I borrowed a copy of original recording engineer Rudy Van Gelder’s 1999 digital remastering of The Rumproller. While the 1987 CD has a more reserved sound, RVG’s remastering brings forward the piano, bass, and drums. But that makes the soundstage feel crowded, and the sound aggressively bright. Gray doesn’t increase the levels of the bass and drums in the new vinyl, but does give them and the piano more space to register. I can hear them better than in McMaster’s 1987 CD remastering, but he doesn’t overemphasize them the way Van Gelder did.

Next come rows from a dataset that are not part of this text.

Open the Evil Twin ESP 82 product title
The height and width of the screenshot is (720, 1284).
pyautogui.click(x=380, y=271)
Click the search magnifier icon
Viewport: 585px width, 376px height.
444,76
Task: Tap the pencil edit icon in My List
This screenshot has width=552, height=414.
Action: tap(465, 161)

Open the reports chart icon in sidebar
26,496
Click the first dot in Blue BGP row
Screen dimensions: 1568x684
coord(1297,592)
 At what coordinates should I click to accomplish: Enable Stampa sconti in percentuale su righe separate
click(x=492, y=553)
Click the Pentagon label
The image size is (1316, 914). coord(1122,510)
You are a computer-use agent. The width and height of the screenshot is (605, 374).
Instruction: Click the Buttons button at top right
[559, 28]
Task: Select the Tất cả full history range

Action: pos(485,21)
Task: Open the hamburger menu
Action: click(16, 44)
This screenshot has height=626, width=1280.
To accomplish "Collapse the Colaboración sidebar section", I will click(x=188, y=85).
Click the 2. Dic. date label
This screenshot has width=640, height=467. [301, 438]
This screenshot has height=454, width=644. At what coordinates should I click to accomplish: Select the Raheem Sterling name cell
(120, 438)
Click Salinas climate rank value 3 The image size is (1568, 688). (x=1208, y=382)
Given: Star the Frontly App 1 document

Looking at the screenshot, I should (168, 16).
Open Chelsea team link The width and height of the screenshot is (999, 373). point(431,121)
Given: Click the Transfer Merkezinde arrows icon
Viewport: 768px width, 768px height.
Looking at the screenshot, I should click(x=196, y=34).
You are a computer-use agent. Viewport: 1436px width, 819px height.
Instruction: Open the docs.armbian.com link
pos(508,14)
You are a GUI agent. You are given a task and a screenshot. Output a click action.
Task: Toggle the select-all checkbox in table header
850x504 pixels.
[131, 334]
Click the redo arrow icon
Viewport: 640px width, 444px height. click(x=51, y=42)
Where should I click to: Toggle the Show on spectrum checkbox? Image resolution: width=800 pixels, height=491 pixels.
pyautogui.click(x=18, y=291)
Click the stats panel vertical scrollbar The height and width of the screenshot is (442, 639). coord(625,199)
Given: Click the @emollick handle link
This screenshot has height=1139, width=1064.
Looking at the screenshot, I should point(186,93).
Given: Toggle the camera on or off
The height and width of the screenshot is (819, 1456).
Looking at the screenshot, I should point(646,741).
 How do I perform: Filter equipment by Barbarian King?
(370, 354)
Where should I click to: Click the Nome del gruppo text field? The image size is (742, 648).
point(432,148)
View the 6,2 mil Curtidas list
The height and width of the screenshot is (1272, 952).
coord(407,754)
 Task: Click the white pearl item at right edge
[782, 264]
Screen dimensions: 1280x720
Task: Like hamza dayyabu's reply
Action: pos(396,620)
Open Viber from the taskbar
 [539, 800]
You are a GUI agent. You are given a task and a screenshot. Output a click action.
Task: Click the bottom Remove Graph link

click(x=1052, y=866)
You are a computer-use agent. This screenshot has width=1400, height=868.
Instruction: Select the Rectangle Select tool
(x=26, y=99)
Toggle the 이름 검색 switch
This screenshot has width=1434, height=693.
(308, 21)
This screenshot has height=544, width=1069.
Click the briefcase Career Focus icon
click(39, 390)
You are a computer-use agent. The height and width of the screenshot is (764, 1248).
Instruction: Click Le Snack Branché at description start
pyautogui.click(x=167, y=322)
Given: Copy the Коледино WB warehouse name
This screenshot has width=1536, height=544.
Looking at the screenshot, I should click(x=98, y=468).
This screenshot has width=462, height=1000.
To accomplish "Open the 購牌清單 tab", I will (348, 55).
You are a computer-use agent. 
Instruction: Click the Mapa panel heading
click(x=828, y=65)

In “The Lady,” guitarist Rudy Stevenson’s lovely ballad tribute to Billie Holiday, the harshness of Van Gelder’s remastering overwhelms Morgan’s lyrical technique, the piano crowds the soundstage, and the bass is driven into distortion. McMaster’s 1987 remaster maintains a better balance of the instruments, but, as throughout the album, the bass and piano sound slightly soft. My theories? McMaster wasn’t working with a first-generation tape, and/or Van Gelder was trying to correct some problems in what was not one of his best-sounding recording sessions to begin with.
Gray has done a first-rate job of making that recording very listenable, bringing out details in the piano and bass without pushing them too far forward, and letting Higgins’s playing shine more brightly. The soundstage is deep enough to sound convincing, and Morgan and Henderson each get more room to stretch out. Of the four stars I’ve given for sound quality, at least half a star goes to Gray for giving this album as close to an audiophile sound as it’s likely to have.
As with every release in Blue Note’s 80th Anniversary series that I’ve bought so far, Optimal has done a terrific job of pressing: My copy was quiet and flat. The discs of this series come in poly-lined anti-static sleeves; earlier pressings came in paper sleeves that generated static cling -- I often had to struggle to get the record out.
The Rumproller is not essential Lee Morgan. If you’re considering choosing between it and Blue Note’s recent Tone Poet edition of Cornbread, by all means get Cornbread. But I’m willing to bet that plenty of Morgan fans were like me, and pre-ordered The Rumproller when they saw it on the list of upcoming releases in the 80th Anniversary series. They already own Cornbread -- and they’ll be glad they bought this reissue of The Rumproller.